Ese numerito fue suficiente para que no volvieran a mencionar el tema de los internados durante los siguientes cinco años.
Hasta aquella húmeda noche, Nicole creía que se había salido con la suya; dieciocho años de los veinte que tenía de vida se los había pasado navegando y viendo mundo. Pero al desviar la mirada hacia las mojadas calles, se preguntó si tal vez lo único que había conseguido había sido retrasar su destino. Sí, eso era lo que había hecho, y Nicole decidió que había llegado el momento de rendirse.
Pero aún no.
Tras haberse ido de allí, casi dieciséis años atrás, Nicole llegó a la mansión Atworth extrañamente calmada, a pesar de que el aspecto de la casa era aterrador. Una lujosa escalera de mármol, flanqueada por enormes columnas, indicaba la entrada principal. Las alas de la mansión sobresalían del cuerpo central en perfecta simetría. Pero gracias al jardín que la rodeaba, esa severidad era casi atractiva.
Para Nicole aquel lugar estaba ligado a recuerdos muy dolorosos, no obstante, se obligó a recordarse que su madre había sido feliz allí. Quizá incluso hubiera reído en aquella escalera. Al pensar eso, sonrió. Y así, sonriendo, la encontró Chapman, el viejo mayordomo al que recordaba con cariño, cuando abrió la puerta y la acompañó al salón. Allí la esperaba su abuela, sentada junto a una palaciega ventana cuya luz iluminaba la elegante decoración de la sala, al igual que el tenso rostro de la matriarca.
—Buenos días, abuela —saludó Nicole educada, al cruzar la alfombra para acercarse a la anciana. La marquesa seguía vistiendo de negro e iba abotonada hasta el cuello.

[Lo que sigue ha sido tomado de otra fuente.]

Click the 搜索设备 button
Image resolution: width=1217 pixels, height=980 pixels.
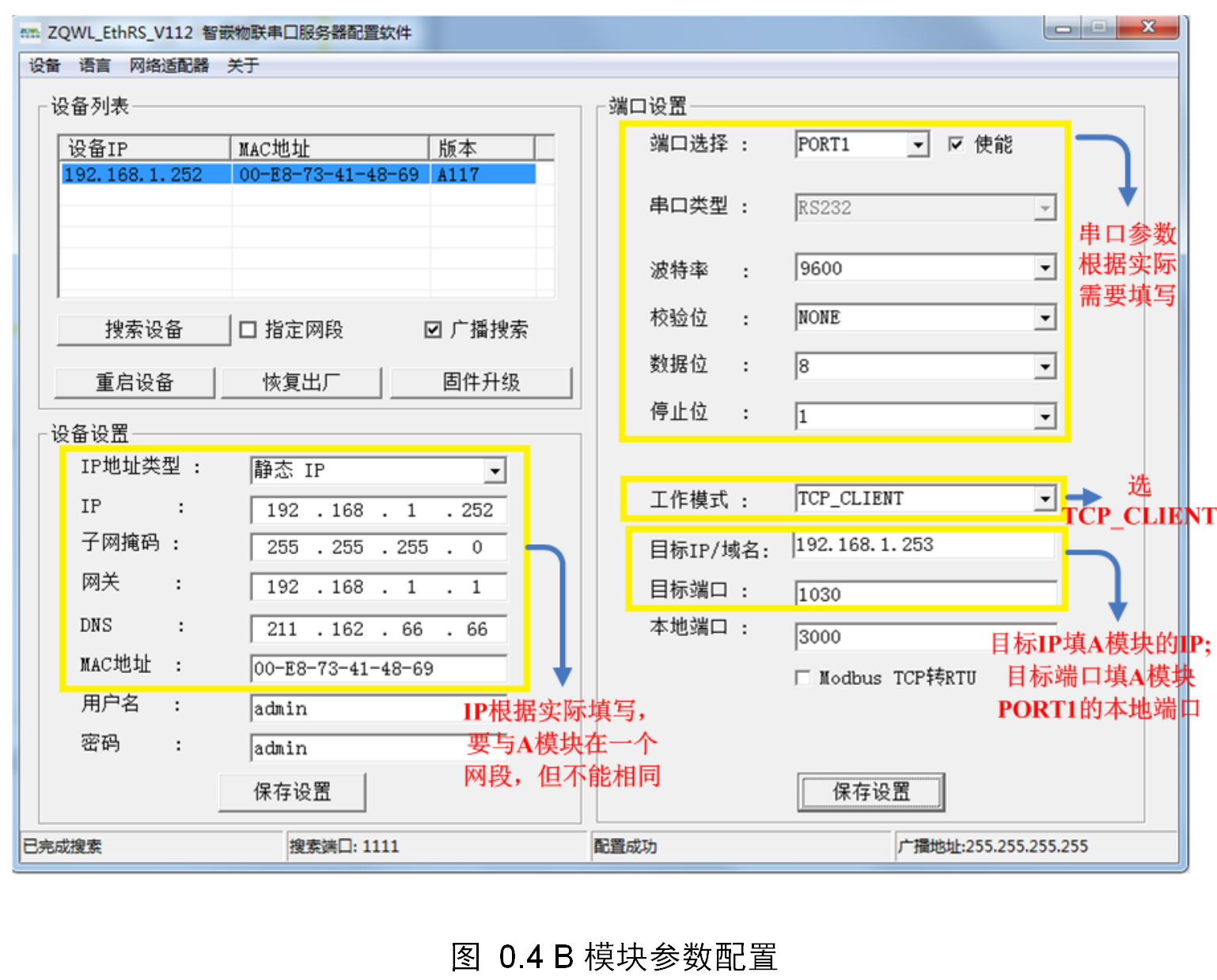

La tristeza le había marcado el rostro. Los dos perros falderos que se habían levantado al ver entrar a Nicole regresaron a su lugar, que no era junto a los pies de su abuela, sino bajo la mesa que había en el otro extremo de la habitación. «Perros listos», pensó Nicole.
—Llegas tarde —contestó la marquesa sin ofrecerle asiento siquiera.
Nicole se había puesto uno de los vestidos que su abuela le había mandado a la escuela, con la esperanza de que eso la enterneciera, pero era obvio que necesitaría mucho más que un vestido para lograr que fuera amable con ella.
Aunque aquello no era nada nuevo. Era como si para su abuela y para toda esa casa, no hubiera pasado el tiempo desde la última vez que Nicole estuvo allí.
—Sí, lo sé —respondió con dulzura atreviéndose a sentarse delante de ella.
—¡Ocho años tarde! —La marquesa la miró con desaprobación.
Nicole comprendió entonces que aquella mujer, cuyos oscuros ojos se parecían muchísimo a los suyos, iba a hacérselo pasar mal antes de darle el dinero que necesitaba para su padre. Pero la carrera era vital para su futuro, así que estaba dispuesta a hacer todo lo que fuera necesario.
—Me alegra mucho estar aquí de visita...
—¡No digas tonterías! Ve directa al grano y dime lo que quieres.